1978 Squire Seafair Trophy
Muncey ‘Smokes’ To 49th Win
From all the smoke in the championship heat, it could have been the Battle of Britain. But it was just another one-sided hydroplane war and the 49th "thanks-for-the-trophy" day for Bill Muncey.
The smoke was from oil seeping into the turbocharger of The Squire Shop’s U-65. The blue-gray smoke was so thick that drivers had trouble seeing buoys and other boats, let alone the checkered flag.
So just to make sure he had things clinched in all the smoke, Muncey ran two extra laps, taking the checkered flag through the haze three times. Then he ran out of fuel and had to be towed to the pits, smiling and bowing to the crowd.
There was reason for Muncey’s caution. In heat 1A, he was penalized by Bill Newton, chief referee, for cutting from lane six to lane four between the exit buoy and the starting line. Muncey disputed the decision, calling it "chippy" because all his maneuvering had been behind other boats, not in front of them.
Muncey accomplished the following things in yesterday’s Seafair race: 1) Matched his number of victories with his age — 49; 2) won his sixth driver’s title (secured when he won Heat 2A); 3) clinched his first national title as an owner (again in Heat 2A); 4) won his seventh race in more than 20 years of racing on Lake Washington and his second in a row on the course; 5) notched his fifth victory this year in six races.
Second place went to Miss Budweiser, driven by Ron Snyder. The beer boat crossed the finish line 36.6 seconds behind Muncey in the 12-mile championship heat in which a boat’s finish determines its overall placement.
The Budweiser’s Australian cousin, Miss Bud, was third with Bob Saniga driving. Miss Madison, driven by Milner Irvin, was slowed by lack of a proper propeller and finished fourth. Barney Armstrong’s Machine, driven by Chuck King, was a distant fifth.
The Squire Shop’s U-65, which was responsible for the smoke, finally came to a halt after five laps in the championship heat.
"I think we could have run him a little harder if there had been a 2½-mile course with longer straightaways," said Snyder. "Muncey’s just got such a super machine. He takes the corners so well that one little mess-up on my part and there’s no catchup."

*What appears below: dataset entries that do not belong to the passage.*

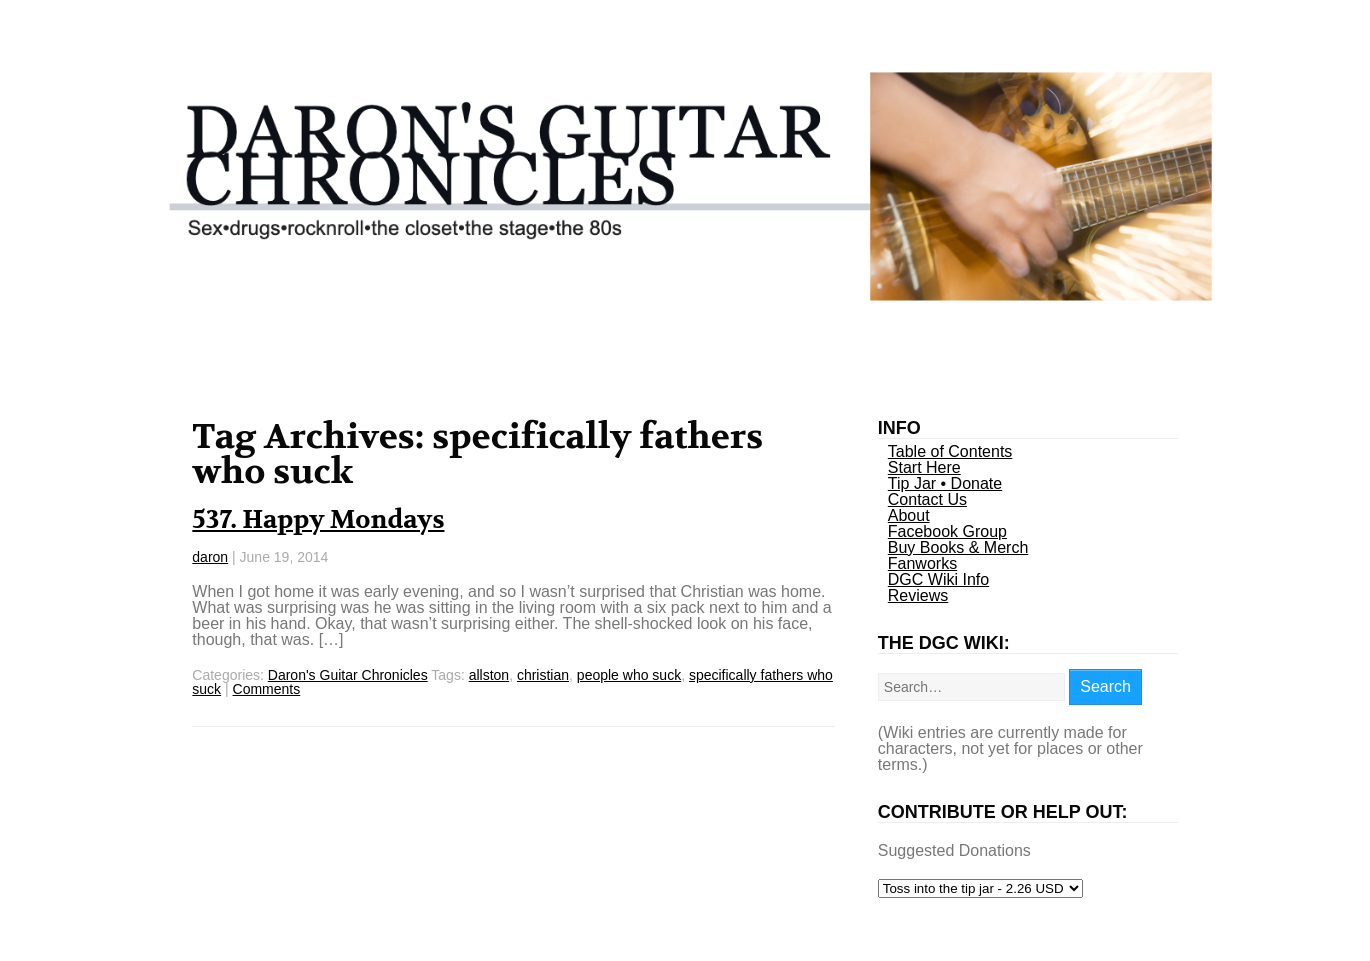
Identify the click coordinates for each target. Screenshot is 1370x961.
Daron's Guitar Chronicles (348, 675)
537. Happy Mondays (318, 520)
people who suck (629, 675)
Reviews (918, 595)
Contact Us (927, 499)
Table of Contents (950, 451)
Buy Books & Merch (958, 547)
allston (489, 675)
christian (543, 675)
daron (210, 557)
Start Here (924, 467)
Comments (267, 689)
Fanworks (922, 563)
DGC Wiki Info (938, 579)
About (909, 515)
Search (1105, 686)
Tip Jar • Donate (945, 483)
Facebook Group (947, 531)
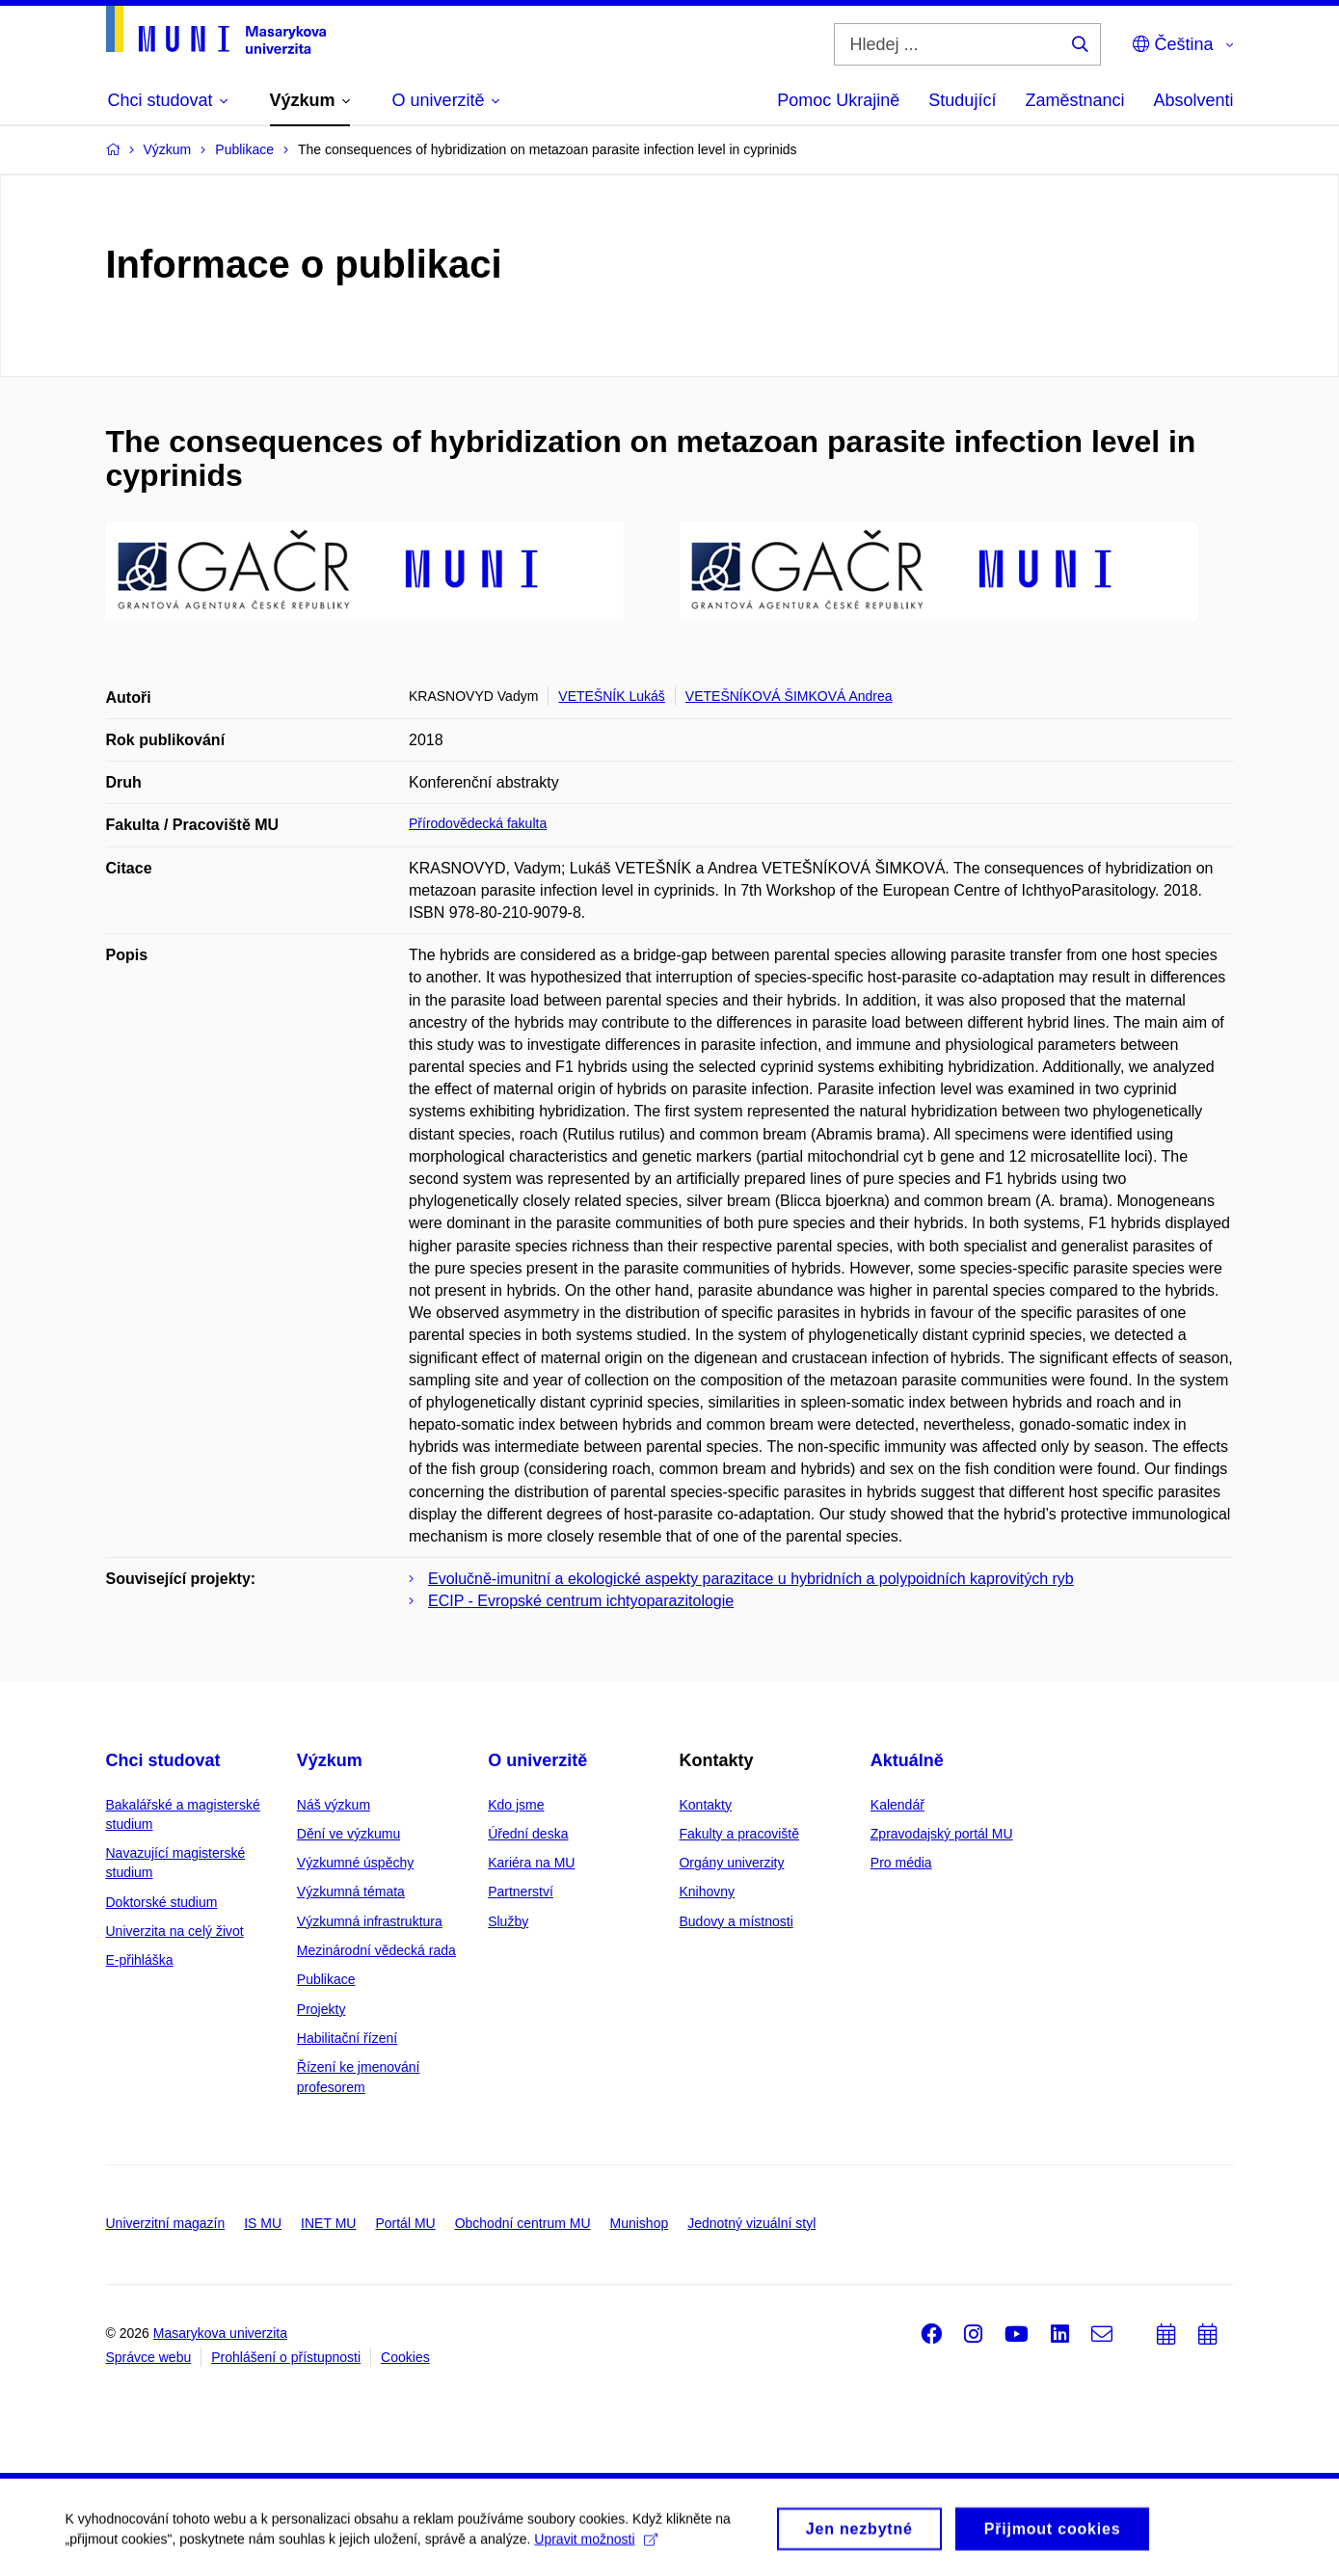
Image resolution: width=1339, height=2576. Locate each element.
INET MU (328, 2223)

Snyder said Muncey got away from him when the Budweiser had to swing through the Atlas’ roostertail coming out of the first turn.
Throughout the day, there was little deck-to-deck racing, but fortunately, no injuries. A collision occurred in the first heat between Dr. Toyota, driven by Tom Martin, and Tempus, driven by Chuck Hickling. The boats bumped in the first turn, but both completed the heat. Dr. Toyota sank next to the pier after returning to the pits and didn’t race again.
Martin said, "I was in the turn when he got me in the left rear. I didn’t notice any difference in the way the boat was riding, so I hung in there and hoped for not too much damage. I’d call it an accident."
Hickling termed the bump "just one of those unfortunate things. I was in a pile of water (a roostertail). You have to get out of the water to see the turn. Water was coming so long I figured I wasn’t in the turn yet. I didn’t know where I was. I don’t think the gentleman in the next boat saw me."
Irvin, the Madison driver, said "there ought to be a rule" about smoking boats. "I couldn’t see the buoys," he said. "Maybe we can make the guy stop when something like that happens."
Bernie Little, Budweiser owner, said the Unlimited Hydroplane Commission is likely to consider the matter at its September meeting before the final race of the season on Mission Bay.
Muncey, who lives in a San Diego suburb, never has won at San Diego.
"I can’t win there," Muncey said, adding with a smile, "I’ve tried to cheat there and still can’t win."
Miss Budweiser had yesterday’s highest point total going into the final heat as it breezed to victories in its two preliminary heats. Barney Armstrong’s Machine won Heat 1A because Muncey had to run the extra lap. Muncey came back to win Heat 2A. Muncey’s victory in the championship heat was worth more than $8,000 of the $22,500 purse.